As many of you know, my dearest feline companion Champagne crossed the rainbow bridge last November. She has left a huge vacuum in my life both as my constant shadow and co-writer. She sat patiently with me through the long nights while I wrote or researched, regardless of whether it was a book, blog, translation, or some other writing project. Occasionally she would put her paws down or block the screen to demand undivided attention, but otherwise she deserves just as much credit for the publications as any other human being who contributed.
Now that I am preparing to write Sunset Shadows over the holidays, I cannot help but look around for her and have to refrain from calling out to Champagne to join me at the desk, not that she needed any invitation to begin with. It has been a little over a month since her crossing over, and I still expect to see her first thing in the morning or last thing at night before I close my eyes. Cherry has taken up the post in the meantime but she is not nearly as patient, and gives me the dirtiest looks if I work past my bedtime (according to her watch).
Many writers have a muse of sorts, and much to my amusement I discovered that Ernest Hemingway, Alexandre Dumas, Edgar Allan Poe, and Mark Twain, to name a few, also had cats as writing companions. There is even an entire book dedicated to the subject: Alison Nastasi“s Writers and Their Cats. And here is a lovely blog entry by Amanda Patterson on the same subject matter.

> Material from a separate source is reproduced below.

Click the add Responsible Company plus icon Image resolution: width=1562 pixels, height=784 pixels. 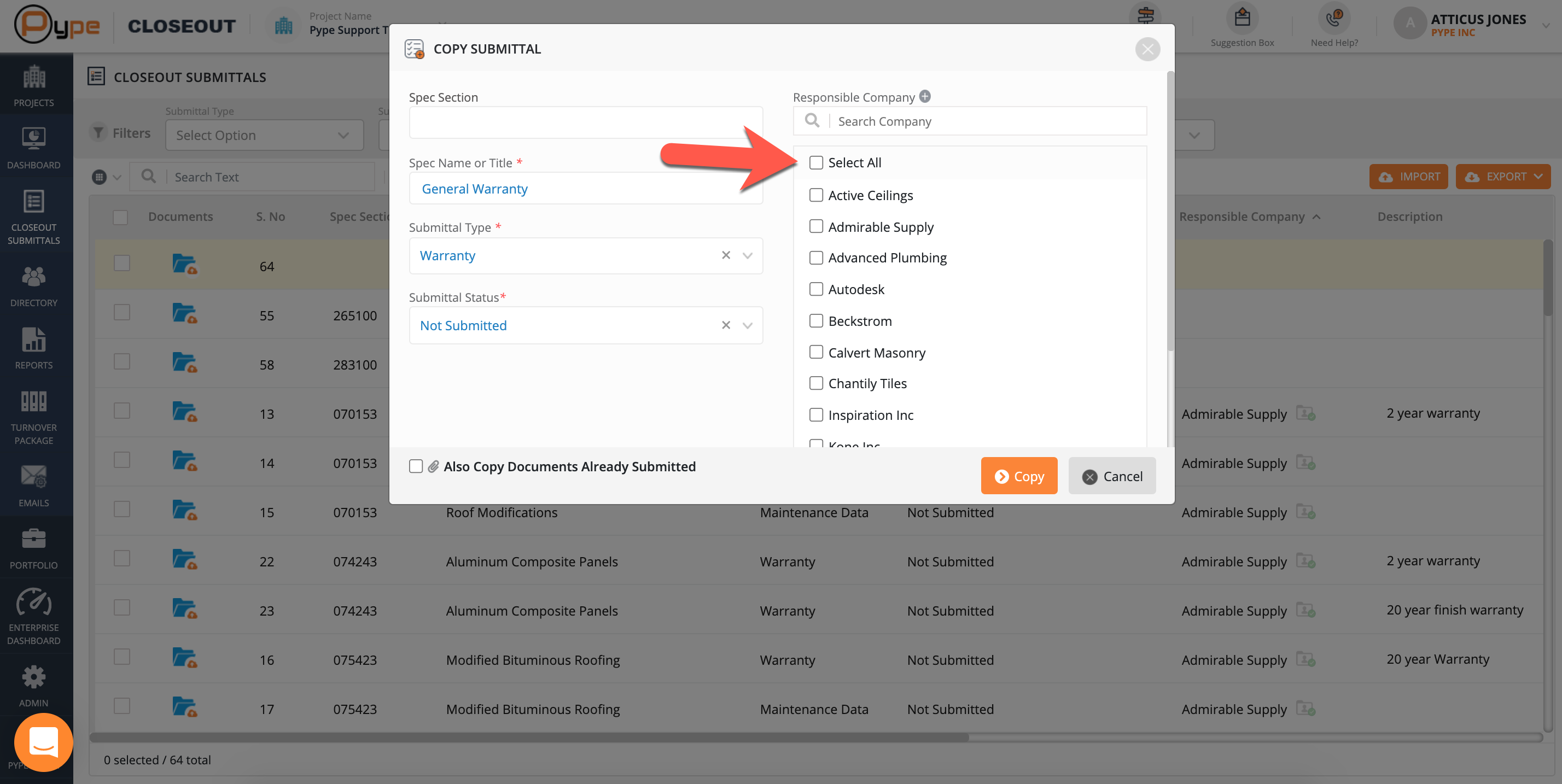(925, 96)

My point is not to write a long treaty on authors and their cats, but simply to voice the nostalgia and longing to have Champagne back on my writing table. But perhaps her role and destiny was to see me through the fist novel and for Cherry and Lolita to carry me through the next one. You never know what obscure agreement my girls might have conjured up in my absence. In any case, I still have a feline editor, a rather ruthless one at that, and this one takes pride in her deletion skills.